Provision ingestion service-account token

Service accounts are required when non-interactive systems (for example, this CronJob) authenticate to the SimBoard API.
Run this in the same backend pod shell opened in step 1 (no kubectl required).

Execute:

cd /app
python -m app.scripts.users.provision_service_account \
  --service-name nersc-archive-ingestor \
  --base-url http://backend:8000 \
  --admin-email <admin-email-from-step-1> \
  --expires-in-days 365

Enter admin password when prompted.
Copy the generated token immediately; it is shown once.
Store and rotate the token per your org policy.
Use this token as SIMBOARD_API_TOKEN in simboard-ingestion-env (step 3).

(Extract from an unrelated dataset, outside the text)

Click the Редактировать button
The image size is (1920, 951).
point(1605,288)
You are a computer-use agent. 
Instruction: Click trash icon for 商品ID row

Optional: quick token validation call

export SIMBOARD_API_TOKEN=<TOKEN>
curl -X POST http://backend:8000/api/v1/ingestions/from-path \
  -H "Authorization: Bearer $SIMBOARD_API_TOKEN" \
  -H "Content-Type: application/json" \
  -d '{
        "archive_path": "/global/cfs/cdirs/e3sm/simulations/archive.tar.gz",
        "machine_name": "perlmutter",
        "hpc_username": "<your_hpc_username>"
      }'

Create/update secret simboard-ingestion-env
- In Rancher, open target namespace -> Storage -> Secrets -> Create.
- Name: simboard-ingestion-env
- Secret type: Opaque
- Populate keys from the table below.

Key table for step 3 (simboard-ingestion-env):

Key	Required	Example/Allowed Value	Used By
`SIMBOARD_API_TOKEN`	Yes	service-account bearer token (from Setup Procedure step 2)	`nersc-archive-ingestor`
`SIMBOARD_API_BASE_URL`	Yes	`http://backend:8000`	`nersc-archive-ingestor`
`PERF_ARCHIVE_ROOT`	Yes	`/performance_archive`	`nersc-archive-ingestor`
`MACHINE_NAME`	Yes	`perlmutter`	`nersc-archive-ingestor`
`STATE_PATH`	Yes	`/var/lib/simboard-ingestion/state.json`	`nersc-archive-ingestor`
`DRY_RUN`	No	`true` or `false`	`nersc-archive-ingestor`

Create PersistentVolumeClaim (PVC) for ingestion state
- In Rancher, open target namespace -> Storage -> PersistentVolumeClaims -> Create.
- Volume Claim settings:
  - Name: simboard-ingestion-state
  - Source: Use a Storage Class to provision a new Persistent Volume
  - Storage class: default class (or your namespace standard)
  - Request storage: 1Gi (or larger per policy)
- Customize:
  - Access Modes: Single Node Read/Write
Create/update CronJob nersc-archive-ingestor
- Use the values in the Configuration Reference section below.
- Configure secret-backed environment variables from simboard-ingestion-env.
- Configure Pod -> Storage and Container -> Storage exactly as shown in the tables below (including PVC claim simboard-ingestion-state and state mount path).
Validate once with dry run
- Set DRY_RUN=true in simboard-ingestion-env.
- Trigger a one-off job from the CronJob.
- Confirm logs include scan_completed and candidate discovery.
- Remove DRY_RUN (or set DRY_RUN=false) after validation.
Verify steady-state behavior
- Confirm the CronJob runs every 15 minutes.
- Confirm state.json is written/updated and unchanged cases are not re-ingested.
- Confirm failures appear as failed CronJob runs and case_ingestion_failed log events.

Configuration Reference

Top-level configuration:

Rancher field	Value
Namespace	`simboard`
Name	`nersc-archive-ingestor`
Schedule	`/15 * * *`

1. CronJob tab

Scaling and Upgrade Policy:

Rancher field	Value
Concurrency policy	`Skip next run if current run hasn't finished`
Successful jobs history limit	`3`
Failed jobs history limit	`3`

2. Pod tab

Security Context:

Rancher field	Value
Pod Filesystem Group	`62756`

Pod:

Rancher field	Value
Restart policy	`OnFailure`

Storage:

Rancher field	Value
Volume type	`Bind-Mount`
Volume name	`performance-archive`
Path on node	`/global/cfs/cdirs/e3sm/performance_archive`
The Path on the Node must be	`An existing directory`
State volume type	`PersistentVolumeClaim`
State volume name	`ingestion-state`
State claim name	`simboard-ingestion-state` (or existing claim)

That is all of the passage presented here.